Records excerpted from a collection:
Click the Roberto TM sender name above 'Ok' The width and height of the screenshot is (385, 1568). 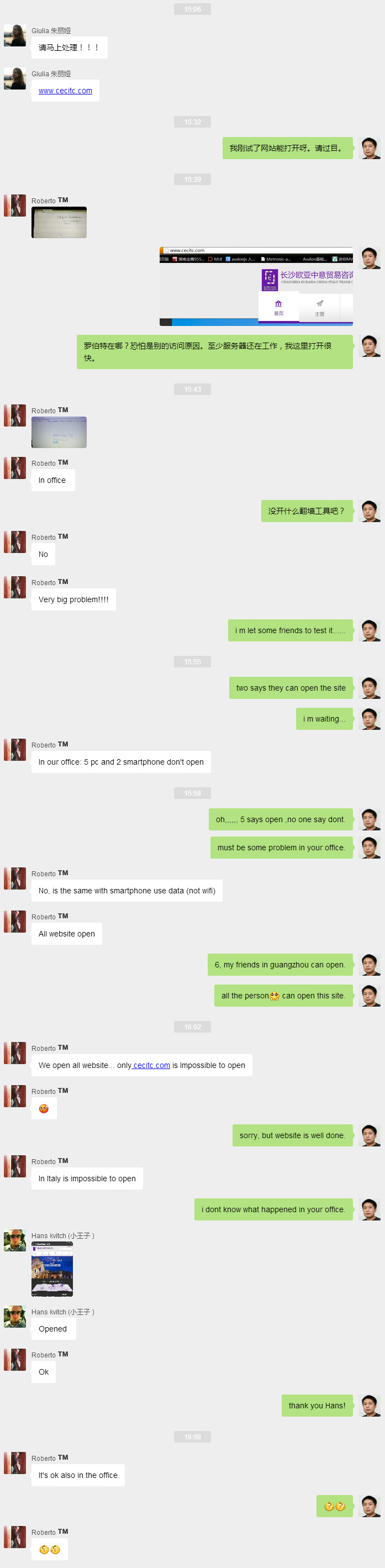(x=50, y=1354)
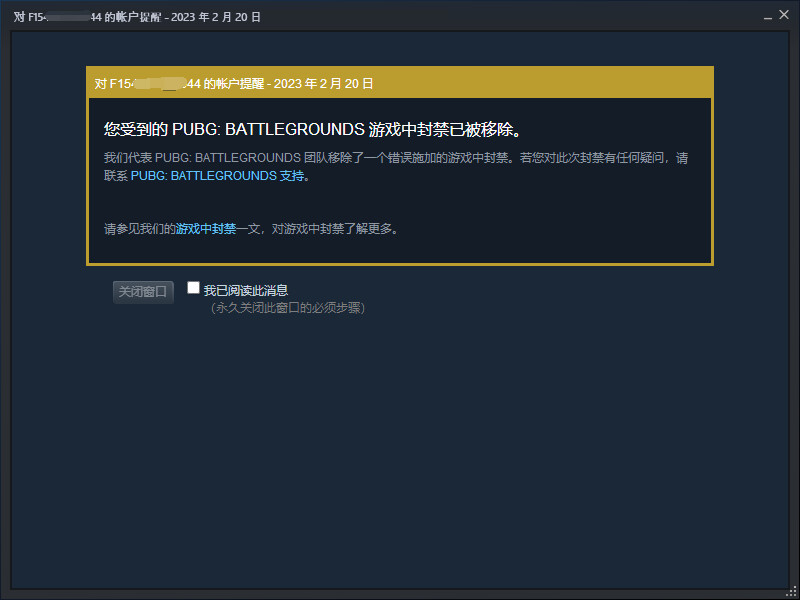
Task: Click the empty dark area below the message
Action: pos(400,449)
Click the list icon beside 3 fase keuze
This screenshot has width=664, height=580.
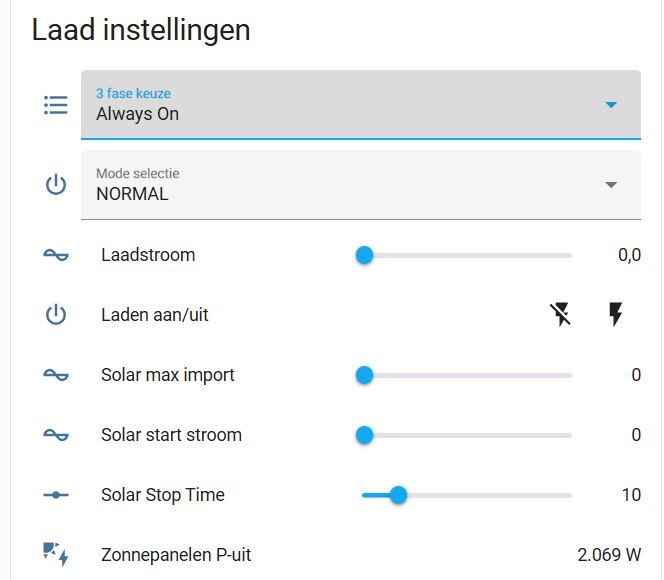point(55,105)
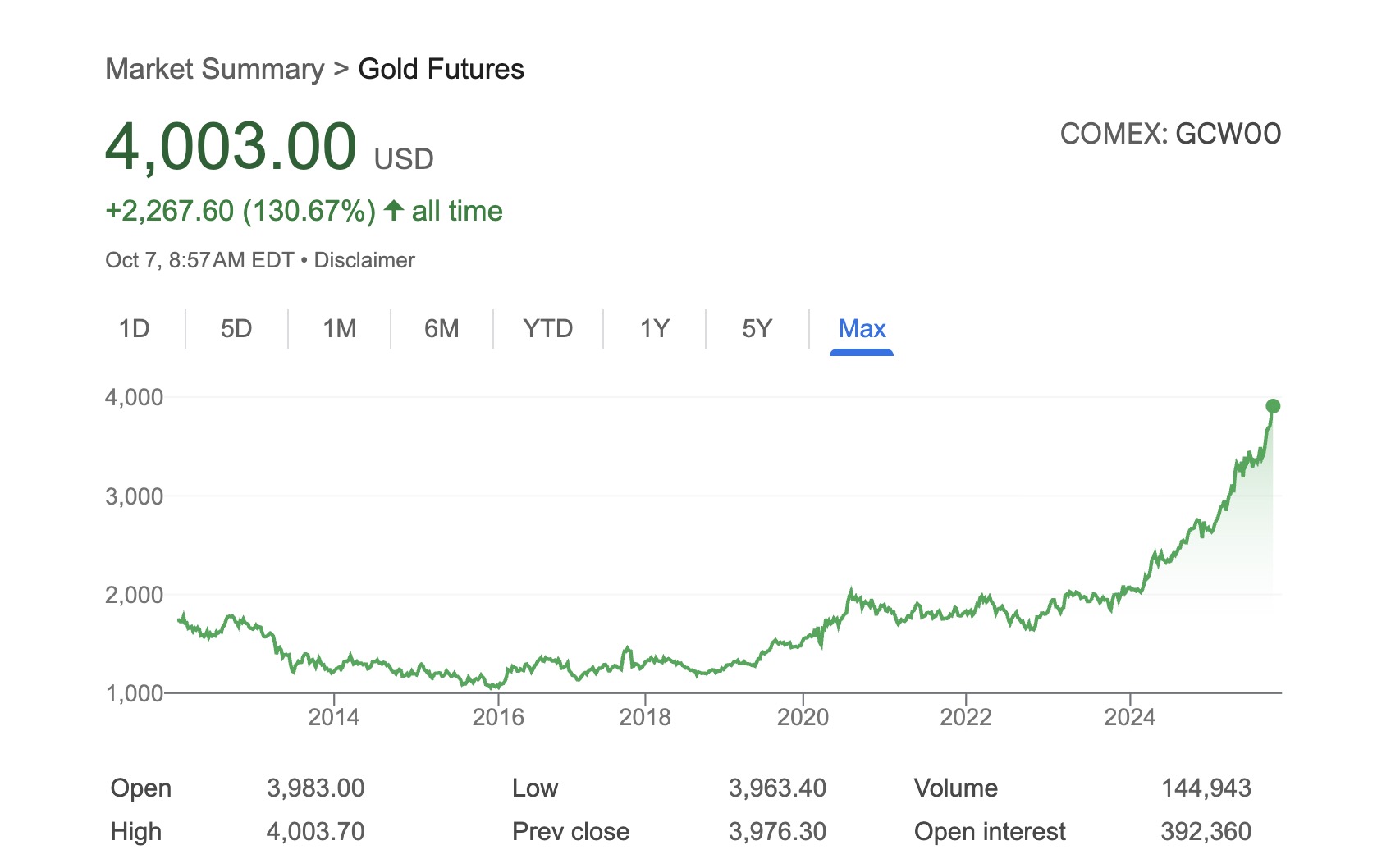The height and width of the screenshot is (868, 1400).
Task: Open the Disclaimer notice
Action: pos(366,259)
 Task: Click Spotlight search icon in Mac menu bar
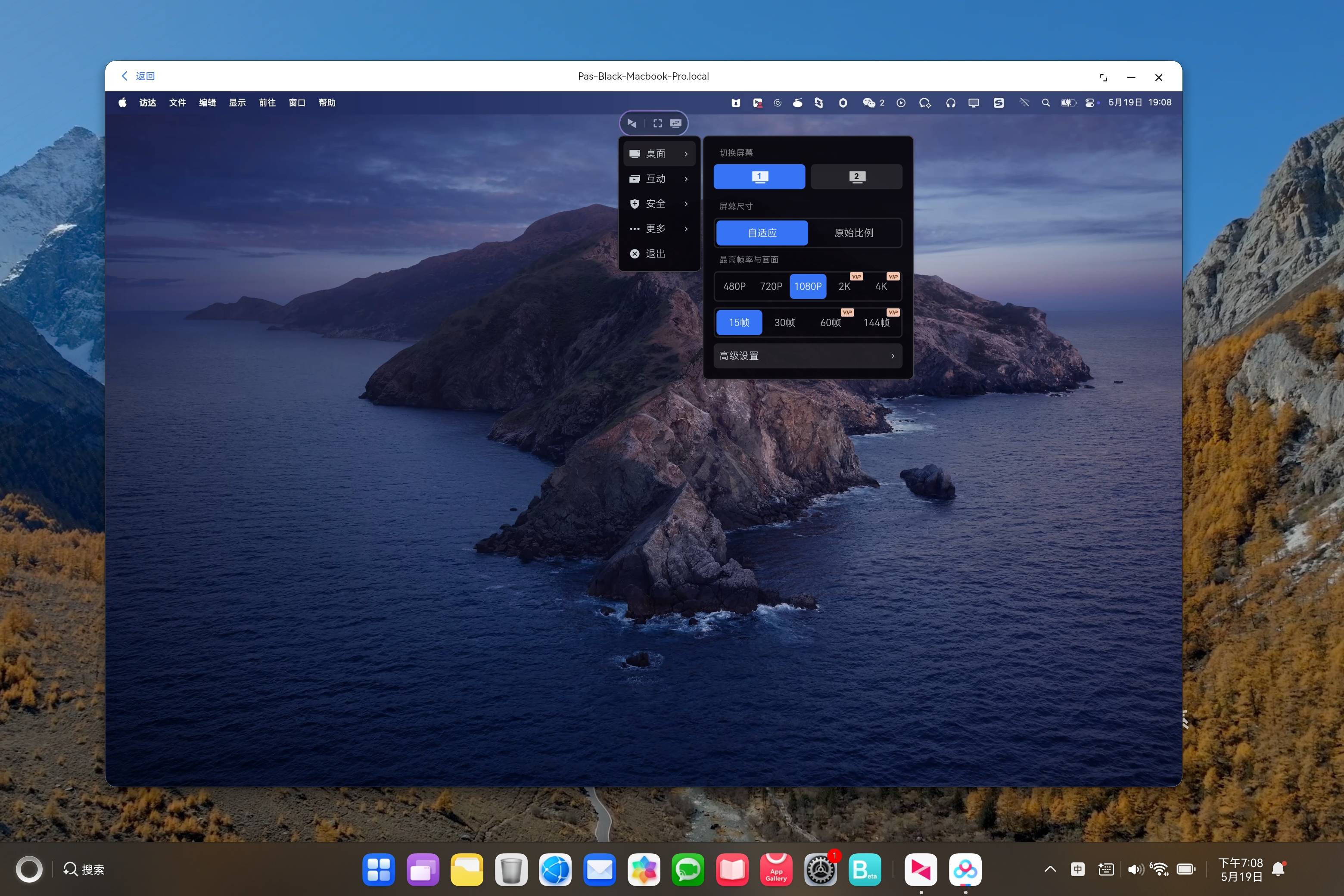pyautogui.click(x=1046, y=103)
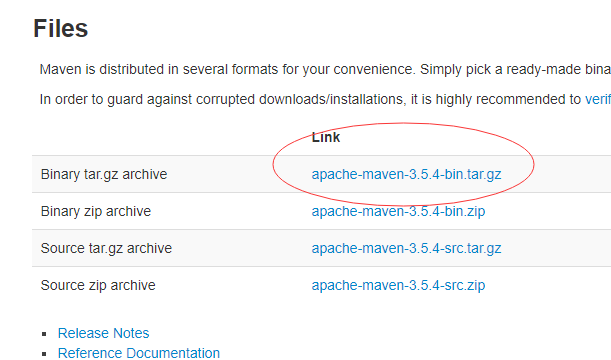
Task: Open the Reference Documentation link
Action: (x=139, y=353)
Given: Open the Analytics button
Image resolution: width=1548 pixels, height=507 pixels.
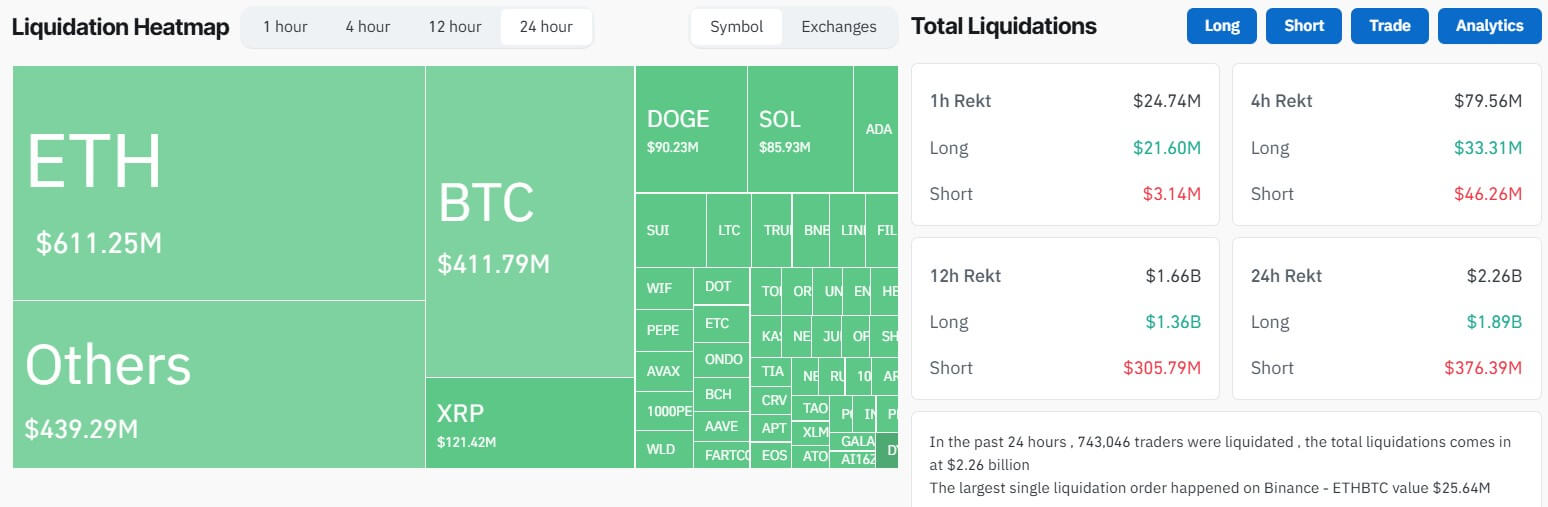Looking at the screenshot, I should pos(1489,26).
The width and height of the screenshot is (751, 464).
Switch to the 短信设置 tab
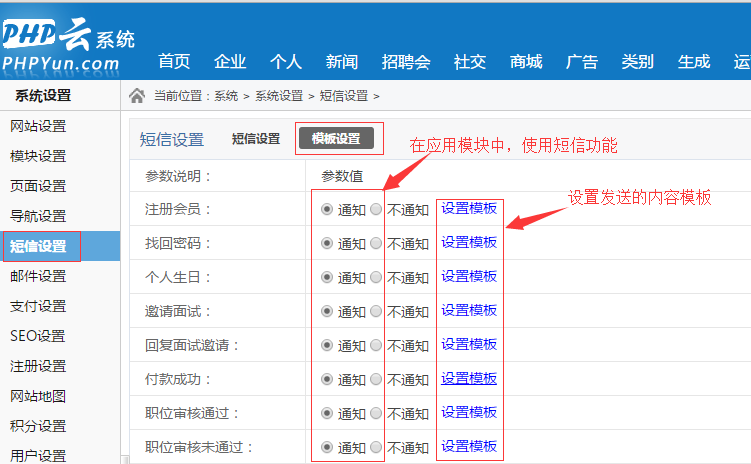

## Aim of the exercise
Please repeat exactly the lines from the one containing "This screenshot has width=664, height=580." through the last line of the records, both included, and leave out the pictures.

## Response to the task
This screenshot has width=664, height=580.
point(55,105)
The height and width of the screenshot is (868, 1400).
Task: Open the Disclaimer notice
Action: pos(366,259)
 Task: Click Spotlight search icon in Mac menu bar
pyautogui.click(x=1046, y=103)
Task: Open the Reference Documentation link
Action: (x=139, y=353)
Given: Open the Analytics button
Image resolution: width=1548 pixels, height=507 pixels.
Looking at the screenshot, I should pos(1489,26).
The width and height of the screenshot is (751, 464).
Switch to the 短信设置 tab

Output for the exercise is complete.